• [Directions]:
Reproduce all of the records exactly.

• [Record excerpts]:
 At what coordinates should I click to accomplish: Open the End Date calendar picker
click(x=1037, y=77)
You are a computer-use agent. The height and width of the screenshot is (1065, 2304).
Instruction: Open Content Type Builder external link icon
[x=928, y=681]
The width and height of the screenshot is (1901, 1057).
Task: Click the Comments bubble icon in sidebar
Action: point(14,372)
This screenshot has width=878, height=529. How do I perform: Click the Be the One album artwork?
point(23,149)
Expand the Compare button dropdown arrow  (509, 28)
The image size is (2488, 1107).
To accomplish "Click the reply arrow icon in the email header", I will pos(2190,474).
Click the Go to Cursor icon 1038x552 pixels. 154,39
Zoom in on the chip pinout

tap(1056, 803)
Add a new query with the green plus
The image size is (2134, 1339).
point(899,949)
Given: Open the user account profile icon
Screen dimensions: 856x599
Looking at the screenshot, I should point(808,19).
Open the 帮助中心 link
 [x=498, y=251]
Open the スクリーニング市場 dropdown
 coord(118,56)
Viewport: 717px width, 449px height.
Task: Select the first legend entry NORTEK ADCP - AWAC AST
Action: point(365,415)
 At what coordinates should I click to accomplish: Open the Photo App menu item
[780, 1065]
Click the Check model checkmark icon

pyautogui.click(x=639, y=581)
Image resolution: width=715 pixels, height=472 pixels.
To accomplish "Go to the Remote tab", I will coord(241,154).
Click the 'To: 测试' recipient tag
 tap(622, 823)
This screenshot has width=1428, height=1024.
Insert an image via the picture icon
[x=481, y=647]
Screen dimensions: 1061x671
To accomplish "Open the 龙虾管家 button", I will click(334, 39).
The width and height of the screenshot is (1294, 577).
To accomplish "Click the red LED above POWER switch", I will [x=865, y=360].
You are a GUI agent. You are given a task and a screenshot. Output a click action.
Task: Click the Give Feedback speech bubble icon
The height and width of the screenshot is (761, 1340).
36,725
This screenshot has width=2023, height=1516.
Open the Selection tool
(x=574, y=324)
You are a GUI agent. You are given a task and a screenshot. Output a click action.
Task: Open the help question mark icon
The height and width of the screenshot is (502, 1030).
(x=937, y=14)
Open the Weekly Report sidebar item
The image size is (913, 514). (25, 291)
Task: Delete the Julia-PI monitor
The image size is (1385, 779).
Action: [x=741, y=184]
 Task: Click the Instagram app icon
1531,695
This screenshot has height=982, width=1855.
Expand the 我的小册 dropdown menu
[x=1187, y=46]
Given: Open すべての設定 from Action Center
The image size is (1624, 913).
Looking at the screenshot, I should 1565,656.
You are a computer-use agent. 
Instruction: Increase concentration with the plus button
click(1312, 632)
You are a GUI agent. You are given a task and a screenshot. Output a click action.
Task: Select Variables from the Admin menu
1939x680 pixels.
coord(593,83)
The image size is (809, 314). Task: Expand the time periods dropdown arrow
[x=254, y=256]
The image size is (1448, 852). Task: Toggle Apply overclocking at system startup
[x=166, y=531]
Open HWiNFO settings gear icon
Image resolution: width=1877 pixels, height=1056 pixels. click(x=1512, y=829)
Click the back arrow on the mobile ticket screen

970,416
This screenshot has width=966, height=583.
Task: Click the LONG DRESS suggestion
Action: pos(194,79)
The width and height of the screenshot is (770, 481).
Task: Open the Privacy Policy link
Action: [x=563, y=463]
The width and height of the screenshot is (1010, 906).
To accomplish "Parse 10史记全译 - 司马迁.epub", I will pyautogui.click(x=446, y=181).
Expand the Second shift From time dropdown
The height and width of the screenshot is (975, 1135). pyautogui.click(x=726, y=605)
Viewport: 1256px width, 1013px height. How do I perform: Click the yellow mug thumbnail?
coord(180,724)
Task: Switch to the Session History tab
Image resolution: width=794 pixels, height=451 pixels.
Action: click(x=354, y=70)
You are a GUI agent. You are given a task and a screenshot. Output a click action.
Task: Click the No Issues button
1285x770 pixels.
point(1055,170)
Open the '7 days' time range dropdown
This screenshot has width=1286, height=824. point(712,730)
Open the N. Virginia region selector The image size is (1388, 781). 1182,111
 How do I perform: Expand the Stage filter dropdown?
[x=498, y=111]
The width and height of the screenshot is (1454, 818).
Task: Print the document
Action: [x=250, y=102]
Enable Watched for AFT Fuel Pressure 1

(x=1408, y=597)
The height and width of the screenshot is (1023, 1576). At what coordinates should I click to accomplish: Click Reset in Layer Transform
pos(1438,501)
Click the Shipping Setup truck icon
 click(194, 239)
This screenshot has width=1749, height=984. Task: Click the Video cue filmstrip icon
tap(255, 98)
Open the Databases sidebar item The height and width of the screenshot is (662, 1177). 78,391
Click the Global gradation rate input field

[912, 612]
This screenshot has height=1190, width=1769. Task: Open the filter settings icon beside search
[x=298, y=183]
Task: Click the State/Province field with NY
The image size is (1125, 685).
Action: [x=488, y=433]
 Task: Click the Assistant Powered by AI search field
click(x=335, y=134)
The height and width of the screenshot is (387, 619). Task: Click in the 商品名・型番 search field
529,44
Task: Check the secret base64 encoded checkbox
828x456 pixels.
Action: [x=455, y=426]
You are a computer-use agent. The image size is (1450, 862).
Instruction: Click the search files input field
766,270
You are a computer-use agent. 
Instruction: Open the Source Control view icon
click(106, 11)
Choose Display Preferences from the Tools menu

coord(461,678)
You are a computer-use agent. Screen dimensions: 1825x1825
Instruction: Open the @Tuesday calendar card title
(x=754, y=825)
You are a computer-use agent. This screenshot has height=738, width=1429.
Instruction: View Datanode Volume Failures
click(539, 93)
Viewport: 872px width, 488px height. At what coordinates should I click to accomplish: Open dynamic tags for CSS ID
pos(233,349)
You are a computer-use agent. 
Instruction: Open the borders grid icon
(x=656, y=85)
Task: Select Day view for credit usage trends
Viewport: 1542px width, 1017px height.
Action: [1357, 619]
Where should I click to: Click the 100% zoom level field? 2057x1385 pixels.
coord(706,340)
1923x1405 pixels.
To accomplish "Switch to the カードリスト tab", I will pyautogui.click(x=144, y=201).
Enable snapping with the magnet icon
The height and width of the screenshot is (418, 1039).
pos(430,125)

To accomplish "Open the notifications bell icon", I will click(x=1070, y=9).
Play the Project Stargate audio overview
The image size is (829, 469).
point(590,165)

• [Exercise solution]:
 At what coordinates should I click to accomplish: Open the End Date calendar picker
click(x=1037, y=77)
You are a computer-use agent. The height and width of the screenshot is (1065, 2304).
Instruction: Open Content Type Builder external link icon
[x=928, y=681]
The width and height of the screenshot is (1901, 1057).
Task: Click the Comments bubble icon in sidebar
Action: point(14,372)
This screenshot has width=878, height=529. How do I perform: Click the Be the One album artwork?
point(23,149)
Expand the Compare button dropdown arrow  (509, 28)
The image size is (2488, 1107).
To accomplish "Click the reply arrow icon in the email header", I will pos(2190,474).
Click the Go to Cursor icon 1038x552 pixels. 154,39
Zoom in on the chip pinout

tap(1056, 803)
Add a new query with the green plus
The image size is (2134, 1339).
point(899,949)
Given: Open the user account profile icon
Screen dimensions: 856x599
Looking at the screenshot, I should point(808,19).
Open the 帮助中心 link
 [x=498, y=251]
Open the スクリーニング市場 dropdown
 coord(118,56)
Viewport: 717px width, 449px height.
Task: Select the first legend entry NORTEK ADCP - AWAC AST
Action: point(365,415)
 At what coordinates should I click to accomplish: Open the Photo App menu item
[780, 1065]
Click the Check model checkmark icon

pyautogui.click(x=639, y=581)
Image resolution: width=715 pixels, height=472 pixels.
To accomplish "Go to the Remote tab", I will coord(241,154).
Click the 'To: 测试' recipient tag
 tap(622, 823)
This screenshot has width=1428, height=1024.
Insert an image via the picture icon
[x=481, y=647]
Screen dimensions: 1061x671
To accomplish "Open the 龙虾管家 button", I will click(334, 39).
The width and height of the screenshot is (1294, 577).
To accomplish "Click the red LED above POWER switch", I will [x=865, y=360].
You are a GUI agent. You are given a task and a screenshot. Output a click action.
Task: Click the Give Feedback speech bubble icon
The height and width of the screenshot is (761, 1340).
36,725
This screenshot has width=2023, height=1516.
Open the Selection tool
(x=574, y=324)
You are a GUI agent. You are given a task and a screenshot. Output a click action.
Task: Open the help question mark icon
The height and width of the screenshot is (502, 1030).
(x=937, y=14)
Open the Weekly Report sidebar item
The image size is (913, 514). (25, 291)
Task: Delete the Julia-PI monitor
The image size is (1385, 779).
Action: [x=741, y=184]
 Task: Click the Instagram app icon
1531,695
This screenshot has height=982, width=1855.
Expand the 我的小册 dropdown menu
[x=1187, y=46]
Given: Open すべての設定 from Action Center
The image size is (1624, 913).
Looking at the screenshot, I should 1565,656.
You are a computer-use agent. 
Instruction: Increase concentration with the plus button
click(1312, 632)
You are a GUI agent. You are given a task and a screenshot. Output a click action.
Task: Select Variables from the Admin menu
1939x680 pixels.
coord(593,83)
The image size is (809, 314). Task: Expand the time periods dropdown arrow
[x=254, y=256]
The image size is (1448, 852). Task: Toggle Apply overclocking at system startup
[x=166, y=531]
Open HWiNFO settings gear icon
Image resolution: width=1877 pixels, height=1056 pixels. click(x=1512, y=829)
Click the back arrow on the mobile ticket screen

970,416
This screenshot has width=966, height=583.
Task: Click the LONG DRESS suggestion
Action: pos(194,79)
The width and height of the screenshot is (770, 481).
Task: Open the Privacy Policy link
Action: [x=563, y=463]
The width and height of the screenshot is (1010, 906).
To accomplish "Parse 10史记全译 - 司马迁.epub", I will pyautogui.click(x=446, y=181).
Expand the Second shift From time dropdown
The height and width of the screenshot is (975, 1135). pyautogui.click(x=726, y=605)
Viewport: 1256px width, 1013px height. How do I perform: Click the yellow mug thumbnail?
coord(180,724)
Task: Switch to the Session History tab
Image resolution: width=794 pixels, height=451 pixels.
Action: click(x=354, y=70)
You are a GUI agent. You are given a task and a screenshot. Output a click action.
Task: Click the No Issues button
1285x770 pixels.
point(1055,170)
Open the '7 days' time range dropdown
This screenshot has width=1286, height=824. point(712,730)
Open the N. Virginia region selector The image size is (1388, 781). 1182,111
 How do I perform: Expand the Stage filter dropdown?
[x=498, y=111]
The width and height of the screenshot is (1454, 818).
Task: Print the document
Action: [x=250, y=102]
Enable Watched for AFT Fuel Pressure 1

(x=1408, y=597)
The height and width of the screenshot is (1023, 1576). At what coordinates should I click to accomplish: Click Reset in Layer Transform
pos(1438,501)
Click the Shipping Setup truck icon
 click(194, 239)
This screenshot has width=1749, height=984. Task: Click the Video cue filmstrip icon
tap(255, 98)
Open the Databases sidebar item The height and width of the screenshot is (662, 1177). 78,391
Click the Global gradation rate input field

[912, 612]
This screenshot has height=1190, width=1769. Task: Open the filter settings icon beside search
[x=298, y=183]
Task: Click the State/Province field with NY
The image size is (1125, 685).
Action: [x=488, y=433]
 Task: Click the Assistant Powered by AI search field
click(x=335, y=134)
The height and width of the screenshot is (387, 619). Task: Click in the 商品名・型番 search field
529,44
Task: Check the secret base64 encoded checkbox
828x456 pixels.
Action: [x=455, y=426]
You are a computer-use agent. The image size is (1450, 862).
Instruction: Click the search files input field
766,270
You are a computer-use agent. 
Instruction: Open the Source Control view icon
click(106, 11)
Choose Display Preferences from the Tools menu

coord(461,678)
You are a computer-use agent. Screen dimensions: 1825x1825
Instruction: Open the @Tuesday calendar card title
(x=754, y=825)
You are a computer-use agent. This screenshot has height=738, width=1429.
Instruction: View Datanode Volume Failures
click(539, 93)
Viewport: 872px width, 488px height. At what coordinates should I click to accomplish: Open dynamic tags for CSS ID
pos(233,349)
You are a computer-use agent. 
Instruction: Open the borders grid icon
(x=656, y=85)
Task: Select Day view for credit usage trends
Viewport: 1542px width, 1017px height.
Action: [1357, 619]
Where should I click to: Click the 100% zoom level field? 2057x1385 pixels.
coord(706,340)
1923x1405 pixels.
To accomplish "Switch to the カードリスト tab", I will pyautogui.click(x=144, y=201).
Enable snapping with the magnet icon
The height and width of the screenshot is (418, 1039).
pos(430,125)

To accomplish "Open the notifications bell icon", I will click(x=1070, y=9).
Play the Project Stargate audio overview
The image size is (829, 469).
point(590,165)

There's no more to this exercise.